The Libya Intervention Was an Illegal Failure. Thus: Hooray for Intervention!

Three years ago, the UN approved NATO action in Libya to impose a no-fly zone and head off an allegedly imminent bloodbath perpetrated by the Gadhafi regime. Days before this third anniversary, the Libyan parliament basically impeached the Prime Minister following the government’s inability to do anything about armed groups in the east taking control of oil resources. There is veritable power vacuum in the country that continues to generate instability there and throughout the region.
Notably, the US-led NATO action in Libya immediately violated the parameters of the UN Resolution, when the pretense of imposing a no-fly zone quickly manifested into a regime change operation. Clever legal advisers in the Obama administration then made the ridiculous claim that U.S. military action did not count as “hostilities” and thus did not need Congressional approval, as required by the the Constitution and the War Powers Act. The intervention was legally dubious from the beginning.
But how about the practical effects of the intervention? Was it successful? The Republican Party’s manic obsession with the Obama administration’s fumbling in the days following the raid on the State Department’s Benghazi compound has obscured any real debate about the wisdom of the overall intervention. But taking a look at the facts on the ground, it seems eminently clear the consequences of the intervention have gone from bad to worse.
First among the problems is the power vacuum which has emboldened armed militias, some with ties to terrorist groups. The resulting chaos led to the instability in Mali and continues to disrupt the region.
“The Middle East and North Africa has long been a region flooded with large amounts of weapons and military assistance, usually state-to-state transfers,” says Brian Katulis, who served on the UN’s panel of experts on Libya. “The difference now in Libya and the regional spillover effects is that fragmentation inside of the country is reflected in disorganized weapons outflows driven largely by non-state actors. In a very real sense, Libya is exporting its insecurity to surrounding countries.”
The UN panel of experts released a report that Katulis says “paints a troubling picture of the insecurity inside of Libya and the widespread spillover effects it is having.” Some key findings:

  • A number of actors have trafficked shoulder-launched anti-aircraft missiles from Libya to Mali, Chad, Tunisia, Lebanon, Syria, Egypt, and the Gaza Strip, among other places during the past year.
  • Libya’s government lacks a strong centralized oversight over weapons it receives, and non-state armed groups control most of the weapons in the country. Weak government controls over land borders and ports are a large part of the problem of regional weapons proliferation and insecurity spillover.
  • Regional terrorist and criminal networks have exploited the insecurity and lack of control over weapons and materiel in Libya.
  • Libya’s insecurity and political divisions are interlinked, as a number of groups used actual and threatened force to advance their agendas.
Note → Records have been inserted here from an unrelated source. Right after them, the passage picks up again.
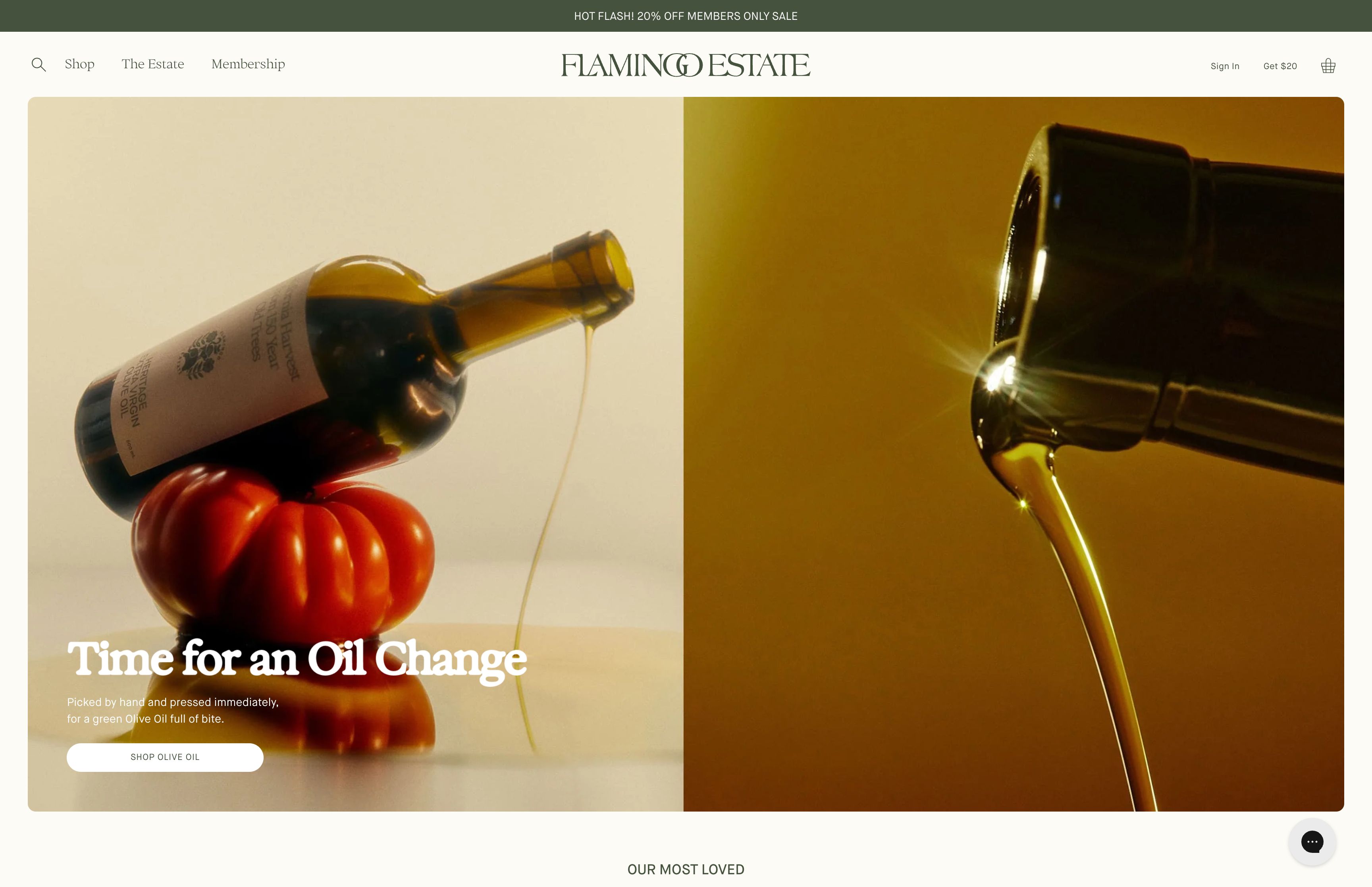The image size is (1372, 887).
Task: Click the hero description about picked by hand
Action: coord(173,710)
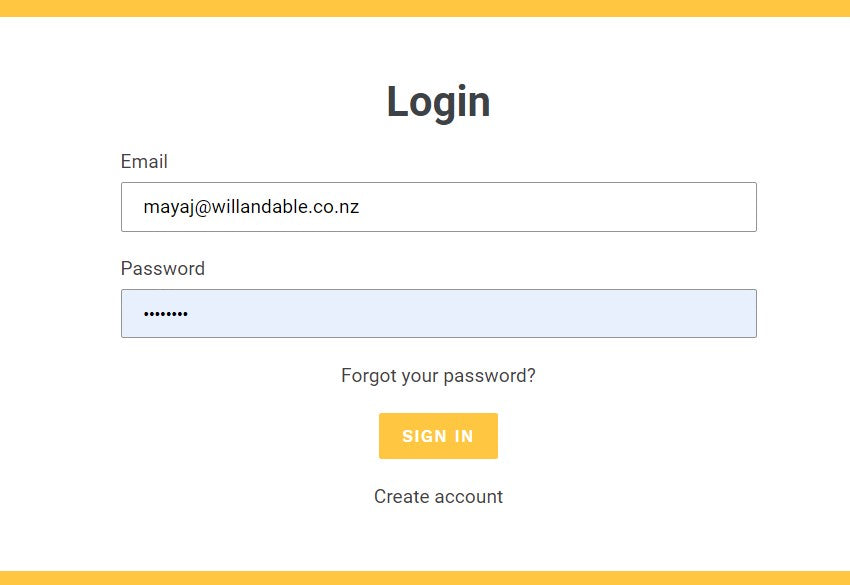Image resolution: width=850 pixels, height=585 pixels.
Task: Click the yellow banner at the top
Action: tap(425, 8)
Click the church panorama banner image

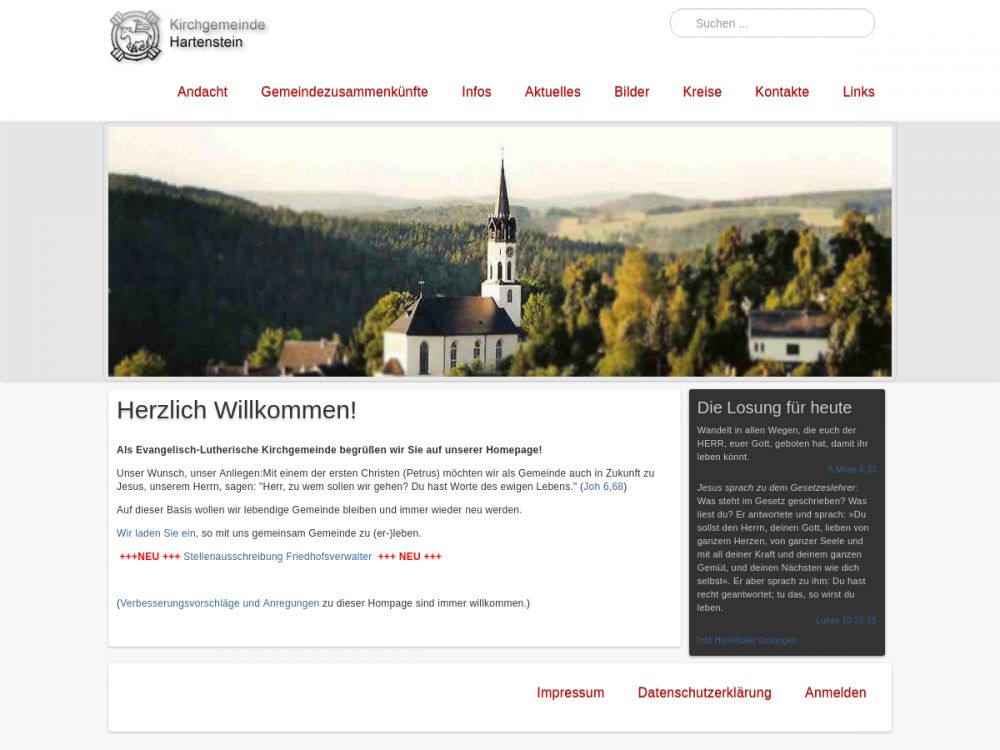pos(499,251)

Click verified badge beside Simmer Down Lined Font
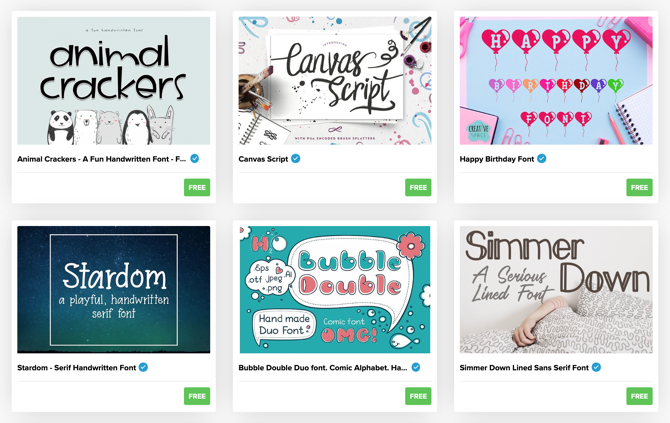click(x=596, y=367)
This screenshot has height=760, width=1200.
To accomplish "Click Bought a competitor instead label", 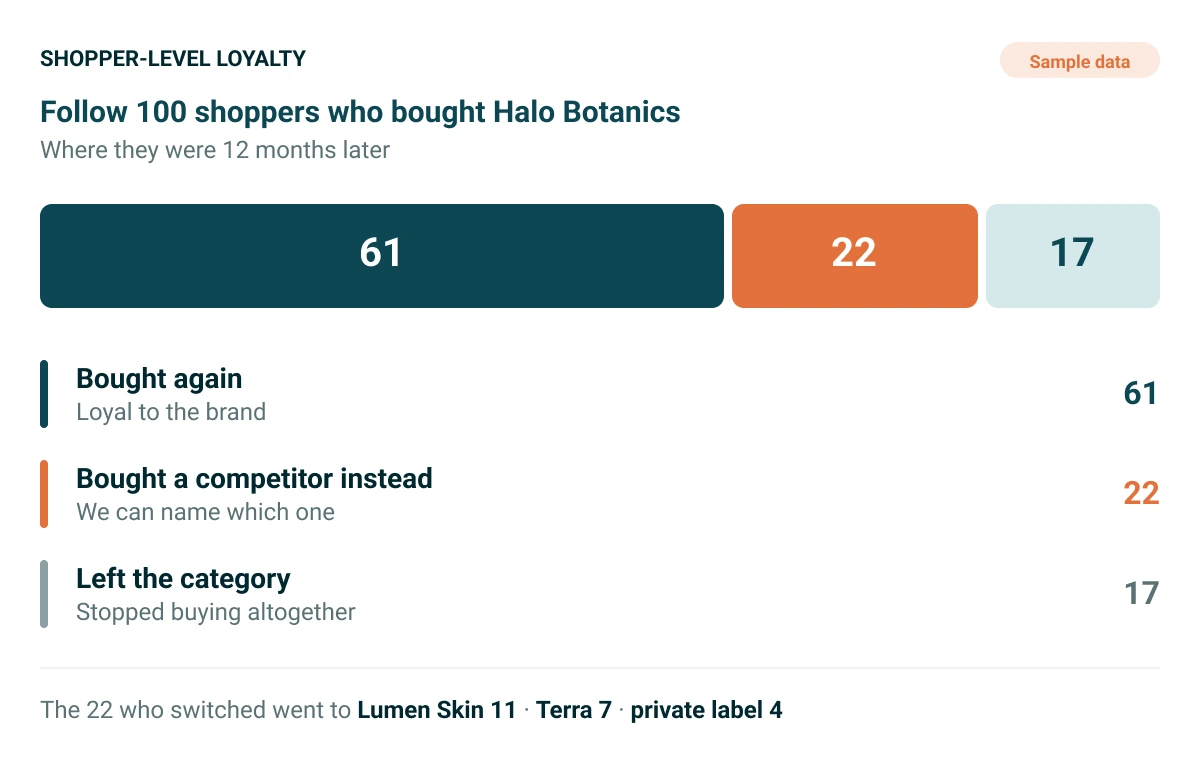I will [x=254, y=479].
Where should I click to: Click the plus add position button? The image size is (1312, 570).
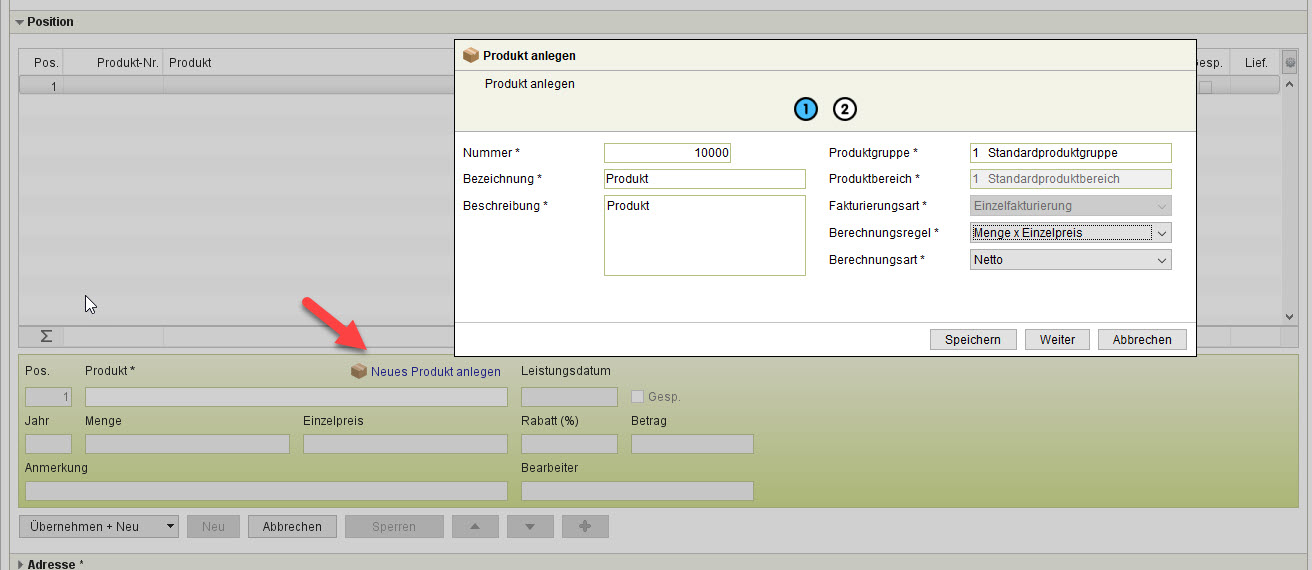coord(585,526)
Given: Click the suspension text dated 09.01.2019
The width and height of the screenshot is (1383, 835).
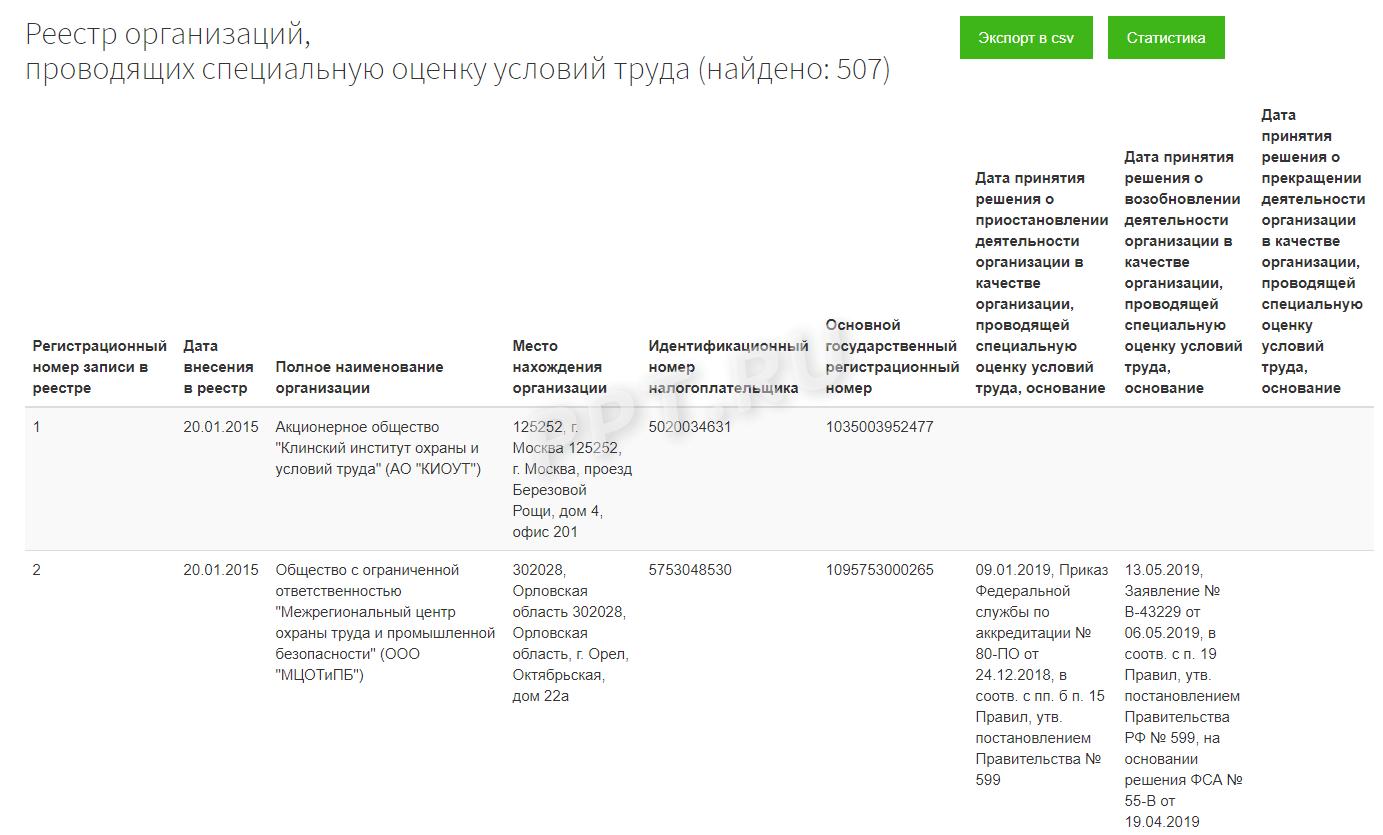Looking at the screenshot, I should click(x=1041, y=674).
And what about the argument that at least we prevented a bloodbath? That doesn’t pass the smell test. For one thing, the New York Times may be summed it up fairly when it reported last week that political killings plague post-Gadhafi Libya. Gene Healy makes an important additional point on this:

As political scientist Alan J. Kuperman pointed out at the time, Obama “grossly exaggerated the humanitarian threat to justify military action in Libya.”
Kuperman explained in another article, Moammar Gadhafi “did not perpetrate a ‘bloodbath’ in any of the cities that his forces recaptured from rebels prior to NATO intervention … so there was virtually no risk of such an outcome if he had been permitted to recapture the last rebel stronghold of Benghazi.” Meanwhile, wrote Kuperman, “[b]y intervening, NATO enabled the rebels to resume their attack, which prolonged the war for another seven months and caused at least 7,000 more deaths.”
In the run-up to the war, George Will asked a pointed question: “Would not U.S. intervention in Libya encourage other restive peoples to expect U.S. military assistance?”
“Perhaps it would,” Will’s Washington Post colleague Jackson Diehl replied a week later, shortly before the bombing began. “Would that be a disaster?”
It seems it was. As Kuperman observed, “NATO’s intervention on behalf of Libya’s rebels also encouraged Syria’s formerly peaceful protesters to switch to violence in mid-2011, in hopes of attracting a similar intervention. The resulting escalation in Syria magnified that country’s killing rate by tenfold.”

There was virtually no legal basis for what the U.S. ended up doing in Libya. There ended up being no net benefit for Libyans or for U.S. interests as defined by Washington. It was a failure and its consequences continue to haunt us.
Invariably, however, the lesson Americans and future political actors in Washington will take from all this will be to continue to intervene militarily wherever we want and never consider whether it’s legal and simultaneously disregard the potential untended consequences.